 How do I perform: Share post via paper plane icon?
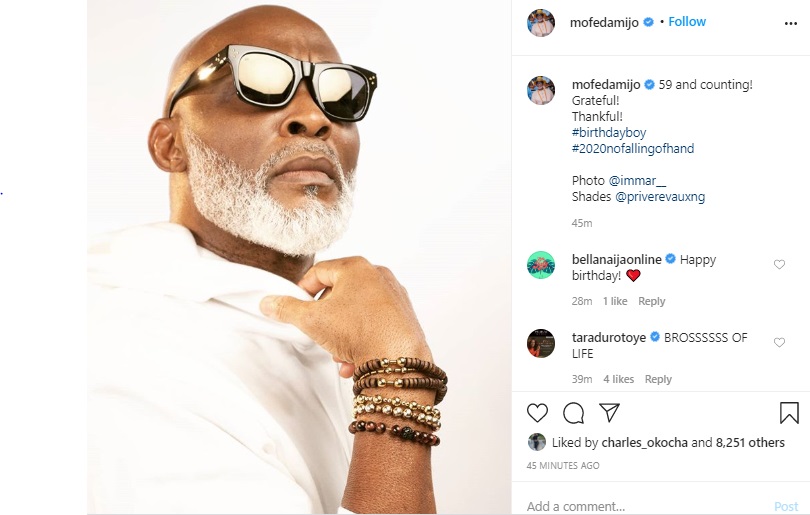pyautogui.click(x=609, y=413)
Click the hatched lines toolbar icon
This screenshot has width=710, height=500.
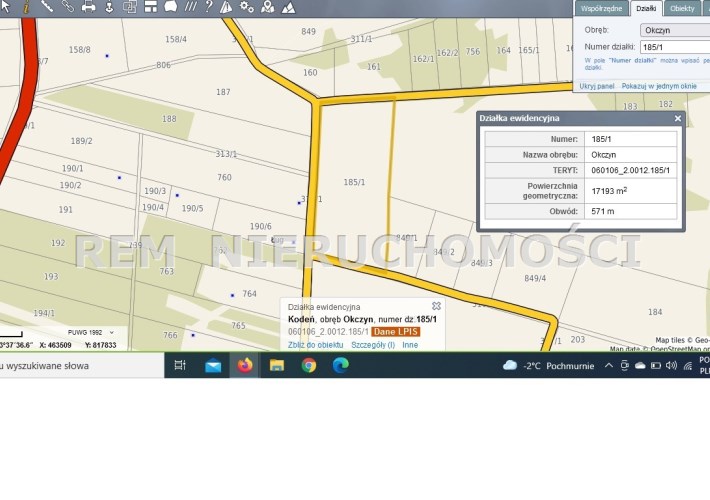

--------------------------------

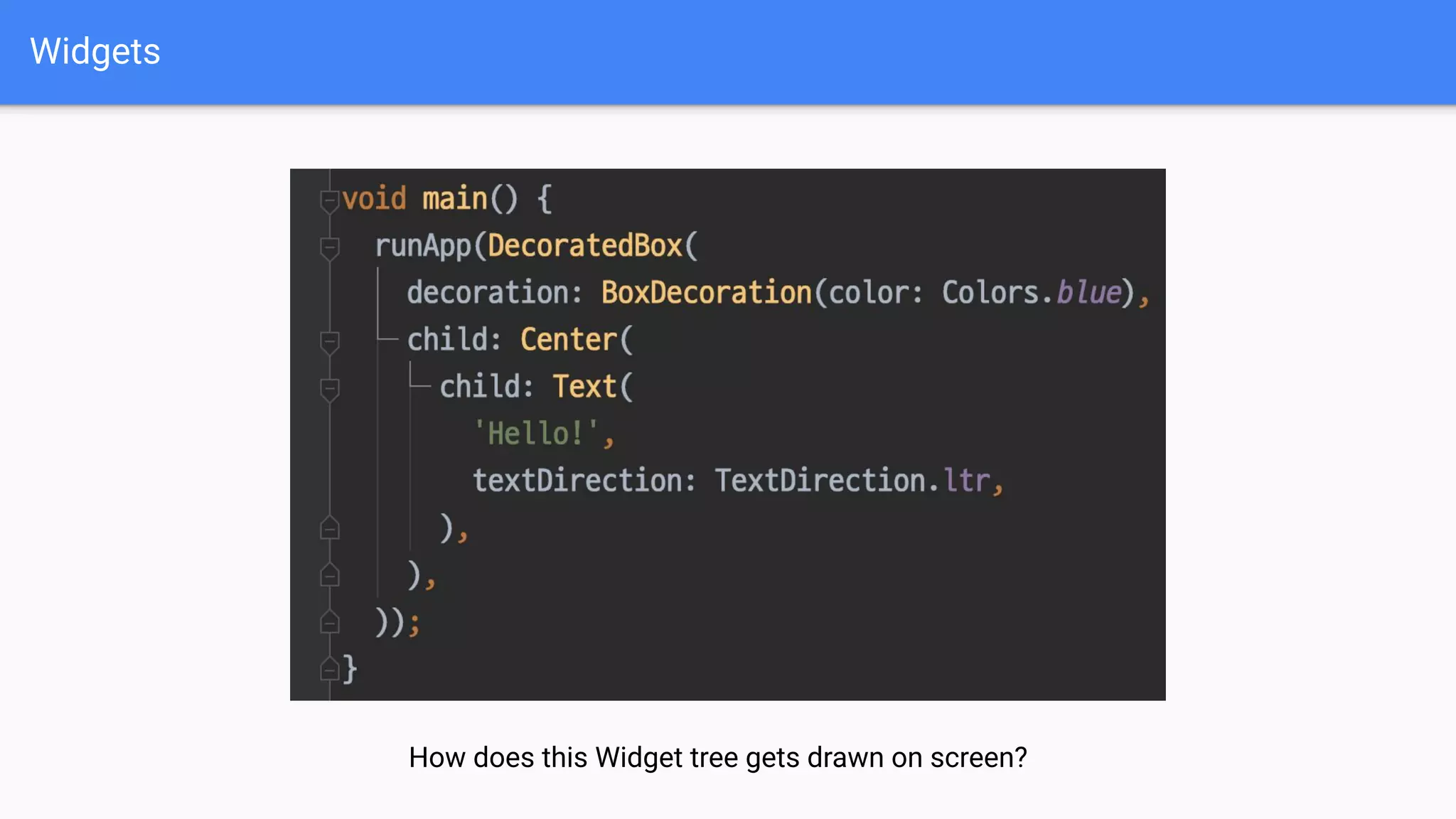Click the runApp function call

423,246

--------------------------------

**À FAIRE**:
Réécris en liste JSON de chaînes, une chaîne par ligne, sans les lignes vides, les lignes allant de celle qui contient "Click the hatched lines toolbar icon" jusqu'à celle qui contient "This screenshot has width=710, height=500.", celle-ci comprise.

**RÉPONSE**:
[
  "Click the hatched lines toolbar icon",
  "This screenshot has width=710, height=500."
]